今回、がん登録に基づいて公表されたのは、原発事故当時18歳以下で、2019年12月までに甲状腺がん手術を受けたのは288人のデータ。検討委員会の公表には含まれていない患者が2019年の1年間で新たに4名いることがわかり、集計外の患者は、2918年までの43人と合わせると、集計外は47人(14.9%)にのぼることがわかった。2016年から19年までの3年間に限ると、把握されていない患者は31%に達する。

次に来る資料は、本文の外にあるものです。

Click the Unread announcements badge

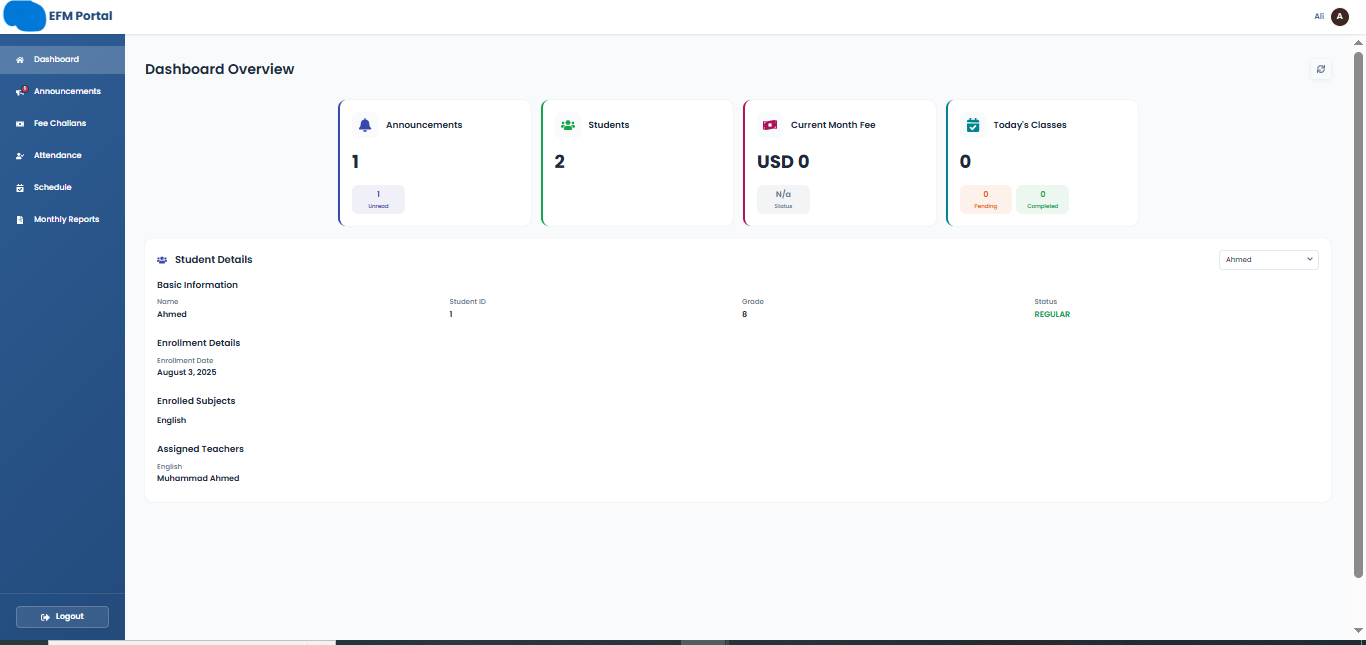(x=378, y=199)
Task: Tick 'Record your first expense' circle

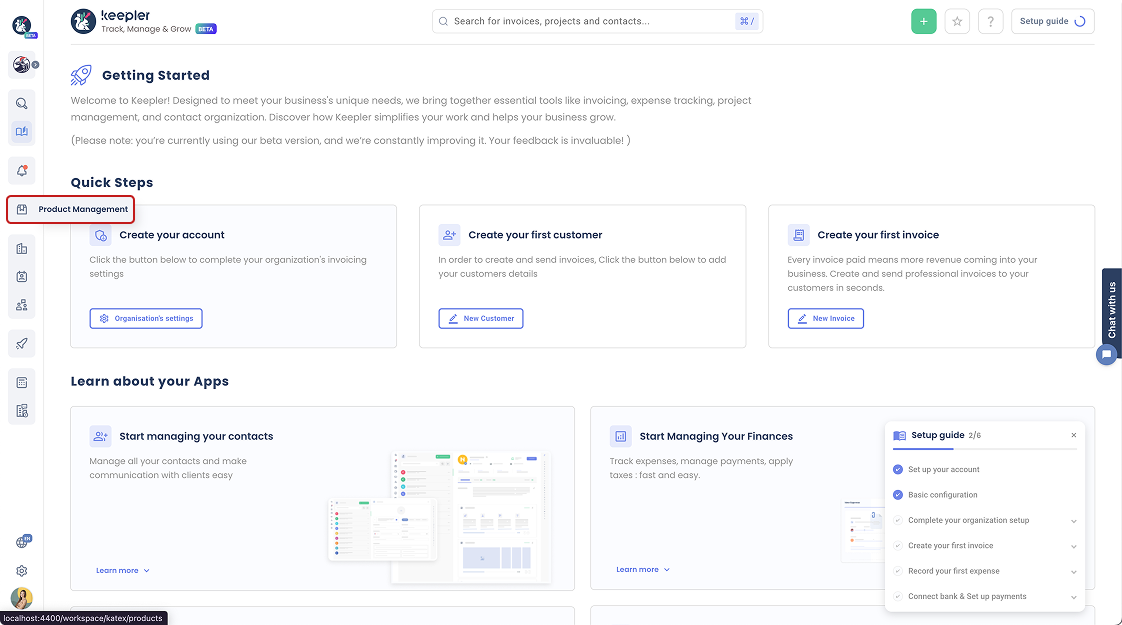Action: pyautogui.click(x=897, y=570)
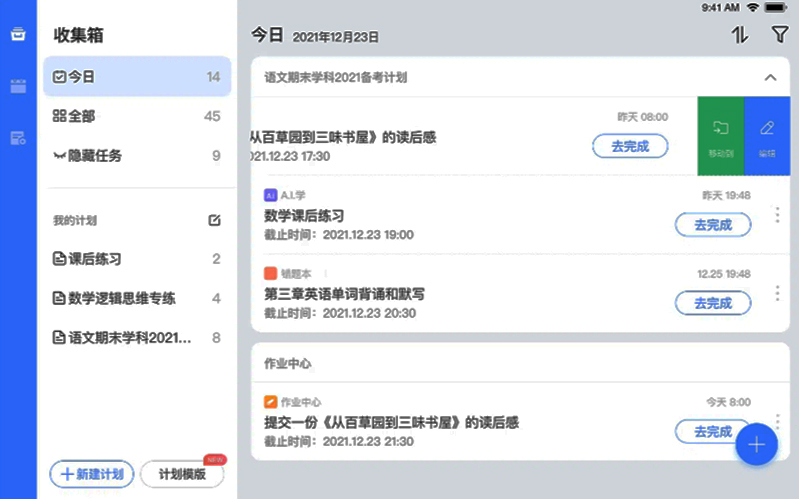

https://www.pref.fukushima.lg.jp/uploaded/attachment/658593.pdf
腫瘍径の小さな結節、悪性の割合が高値
会議の中で、帝京大学ちば総合医療センター小児科で内分泌代謝を専門とする南谷幹史委員が、腫瘍径が小さいほど、穿刺吸引細胞診の結果、悪性または悪性疑いと診断されている症例が高いことについて質問。福島県立医科大学の志村浩己教授は、県民健康調査では、穿刺吸引細胞診の適応を厳格に行っており、腫瘍径が小さな症例ほど、超音波検査所見で悪性の疑いが濃厚の患者が選定されているためではないかと述べた
https://www.pref.fukushima.lg.jp/uploaded/attachment/658597.pdf
さらに今回、「カプランマイヤー法」と呼ばれる新たな解析結果を公表した。「カプランマイヤー法」は通常、生存率を見るときなどによく使用される統計解析で、今回は、いくつかの群に分けて、時間経過とともに、がんになった患者の累積数を比べた。その結果、福島医大の大平哲也教授は、線量よって、がんが増えているという有意な差はなかったと述べた。
集計外の内訳「自覚症状」と「経過観察」わからず
前回の評価部会で、委員から要望のあった「がん登録のみ(集計外)」の患者の発見経過についてもデータが公表されたが、自覚症状によってがんが見つかったのか。県民健康調査2次検査後の経過観察を経て悪性と診断されたのかは明らかにされなかった。評価部会後の会見では、がん登録で公表できるデーーたは10例以下に限られているためだとの説明があった。